Mental health programs supporting Canberrans in need

Australian Greens

The ACT Government is funding mental health programs to ensure Canberrans continue to receive the support they need during the COVID-19 pandemic and beyond.

To help Canberrans continuing to feel the lingering effects of the pandemic on their mental health and wellbeing, the government is extending programs and services that were funded by the COVID-19 Mental Health Support Package and providing more funding to Child and Adolescent Mental Health Services (CAHMS) to continue operating the Adolescent Mobile Outreach Service.

As stated by Andrew Barr, Chief Minister and Treasurer

“The ACT Government is investing $15.8 million to extend a range of mental health programs and services that were funded by the COVID-19 Mental Health Support Package in May 2020 to support increased demand on services.”

These programs and services include:

  • $14.1 million to continue the seven-day-a-week operation of the Police, Ambulance and Clinician Early Response (PACER) program through until 2024
  • $500,000 for the Mental Health Foundation
  • $135,000 for Menslink
  • $100,000 to continue grief counselling services during the pandemic
  • $80,000 for Mental Illness Education ACT
  • $720,000 for the Access Mental Health Service and Home Assessment Acute Response Team (HAART)
  • $120,000 to continue the community mental health and wellbeing communications campaign
  • $80,000 for the Safe Haven Café

“Young people are at a heightened risk of declining mental health due to the impacts of the pandemic on education, employment, and social connection. In a recent ACT Government survey, more than half of young Canberrans participating in the survey described their mental health as either ‘fair’ or ‘poor’.

“We are providing $3.156 million for Child and Adolescent Mental Health Services (CAHMS) to continue to operate the Adolescent Mobile Outreach Service to improve care for vulnerable young people and increase the availability of existing services supporting young people under the age of 18 who have moderate to severe mental illness.”

The government is also investing $655,000 to increase mental health support for young Canberrans with highly complex needs who are at risk of mental illness. This funding includes:

  • scoping for a multidisciplinary service to support young people with complex needs who experience mental health challenges alongside trauma and/or drug and alcohol abuse
  • scoping for an intensive trauma service for adolescents built on the Melaleuca Place model to support recovery and positive behaviour for 13 to 17-year-olds who have experienced childhood trauma, including abuse or neglect

This investment supports the work already underway to deliver an Adolescent Mental Health Unit by September 2022.

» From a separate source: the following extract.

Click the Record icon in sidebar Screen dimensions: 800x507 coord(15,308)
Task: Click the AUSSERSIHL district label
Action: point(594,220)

As stated by Minister for Mental Health, Emma Davidson:

“Every Canberran has the right to good mental health. The COVID-19 pandemic has seen an increased demand for mental health services in the ACT and we are committed to funding and expanding key programs that can make a real difference at this difficult time.

“The increased funding for youth mental health services also forms part of the ACT Government’s response to the findings and recommendations from the Inquiry into Youth Mental Health in the ACT, presented to the Legislative Assembly by the Standing Committee on Education, Employment and Youth Affairs.

“Providing early support for young people to build resilience, coping strategies and mental health literacy can help prevent mental health issues later in life. The package provides a roadmap for investment for vulnerable young Canberrans and aims to address key gaps identified by the sector and experts. It will build on the investments made over the past four years and the work currently underway.”

Minister Davidson also thanked all those working to support Canberrans facing mental health concerns.

“The clinicians and support staff in our mental health services turn up to work each day in challenging circumstances, knowing they can help people to feel safe, secure, empowered and optimistic about their future,” she said.

“I thank every one of them for the work that they do to support those who need mental health support in the ACT.

“These services are always busy, and during the pandemic, demand has increased further. I thank all know that the Canberra community joins me in applauding their commitment to keeping us all well and safe.”

As stated by Minister for Policy and Emergency Services Mick Gentleman:

“This new funding for the PACER program delivers on our election commitment to provide better outcomes for Canberrans experiencing mental health challenges by reducing avoidable hospital presentations and contact with the justice system,” Minister Gentleman said.

“Keeping an individual in mental health crisis out of emergency departments and sometimes police custody, means they can start recovering sooner from a better place.

“The PACER model reduces demand on policing, paramedics, emergency departments and inpatient services. During 2020, PACER teams responded to 1249 mental health callouts that resulted in 963 Canberrans receiving care in their home, remaining in the community rather than being hospitalised.”

Need support?

Access Mental Health is available 24/7 on 1800 629 354 or (02) 6205 1065 and can assist by providing information, advice and support as well as direct access to mental health services where required.

In the event of a life-threatening mental health emergency, you should call police on Triple Zero (000).